• **What you will do**
Starting at the line that contains "The image size is (153, 99).", restate each line word for word through the final line of the data, keeping both ends.

Stored records:
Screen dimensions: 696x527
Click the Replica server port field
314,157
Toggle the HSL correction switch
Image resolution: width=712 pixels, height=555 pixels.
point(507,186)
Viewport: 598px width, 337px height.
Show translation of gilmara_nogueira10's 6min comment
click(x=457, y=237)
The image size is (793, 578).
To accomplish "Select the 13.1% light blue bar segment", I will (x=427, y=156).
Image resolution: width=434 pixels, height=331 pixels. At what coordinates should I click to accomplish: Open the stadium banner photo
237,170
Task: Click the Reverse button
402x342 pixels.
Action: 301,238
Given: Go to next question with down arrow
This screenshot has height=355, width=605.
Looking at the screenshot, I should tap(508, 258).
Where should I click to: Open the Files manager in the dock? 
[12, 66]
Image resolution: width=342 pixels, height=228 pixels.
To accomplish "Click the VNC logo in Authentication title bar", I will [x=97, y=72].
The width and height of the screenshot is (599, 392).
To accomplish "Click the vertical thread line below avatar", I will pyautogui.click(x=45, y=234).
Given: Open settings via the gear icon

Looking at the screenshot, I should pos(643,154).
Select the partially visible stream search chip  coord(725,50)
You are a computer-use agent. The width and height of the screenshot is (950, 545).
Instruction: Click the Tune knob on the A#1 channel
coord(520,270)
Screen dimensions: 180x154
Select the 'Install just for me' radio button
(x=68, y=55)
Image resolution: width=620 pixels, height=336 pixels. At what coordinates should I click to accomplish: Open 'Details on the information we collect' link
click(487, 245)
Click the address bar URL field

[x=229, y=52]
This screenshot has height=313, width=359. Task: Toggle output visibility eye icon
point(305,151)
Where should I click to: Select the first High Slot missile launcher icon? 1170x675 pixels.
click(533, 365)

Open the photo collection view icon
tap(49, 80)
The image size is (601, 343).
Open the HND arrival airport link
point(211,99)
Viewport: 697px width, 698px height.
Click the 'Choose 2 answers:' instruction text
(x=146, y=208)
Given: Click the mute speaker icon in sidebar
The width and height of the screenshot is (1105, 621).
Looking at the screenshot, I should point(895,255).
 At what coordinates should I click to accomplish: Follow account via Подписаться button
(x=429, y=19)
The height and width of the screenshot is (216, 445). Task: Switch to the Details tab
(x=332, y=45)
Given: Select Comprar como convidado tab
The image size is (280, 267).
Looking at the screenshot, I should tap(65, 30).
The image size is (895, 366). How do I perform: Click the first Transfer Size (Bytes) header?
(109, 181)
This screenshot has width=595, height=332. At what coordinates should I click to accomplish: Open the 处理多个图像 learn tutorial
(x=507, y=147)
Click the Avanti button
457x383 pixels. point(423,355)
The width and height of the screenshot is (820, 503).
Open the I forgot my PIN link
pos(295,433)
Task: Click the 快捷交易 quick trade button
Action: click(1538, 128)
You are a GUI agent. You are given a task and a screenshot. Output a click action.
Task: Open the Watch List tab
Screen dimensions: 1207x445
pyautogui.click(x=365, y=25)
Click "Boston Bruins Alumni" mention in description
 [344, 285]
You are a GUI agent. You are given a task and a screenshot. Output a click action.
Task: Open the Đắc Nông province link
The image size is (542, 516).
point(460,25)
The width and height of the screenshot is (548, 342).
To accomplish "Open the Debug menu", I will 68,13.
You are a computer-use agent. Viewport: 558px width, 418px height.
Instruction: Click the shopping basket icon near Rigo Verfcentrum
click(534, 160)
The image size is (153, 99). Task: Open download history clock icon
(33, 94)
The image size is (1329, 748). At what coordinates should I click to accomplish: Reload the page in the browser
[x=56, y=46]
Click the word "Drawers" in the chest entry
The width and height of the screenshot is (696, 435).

• **Output below**
The image size is (153, 99). Task: Open download history clock icon
(33, 94)
The image size is (1329, 748). At what coordinates should I click to accomplish: Reload the page in the browser
[x=56, y=46]
Click the word "Drawers" in the chest entry
The width and height of the screenshot is (696, 435).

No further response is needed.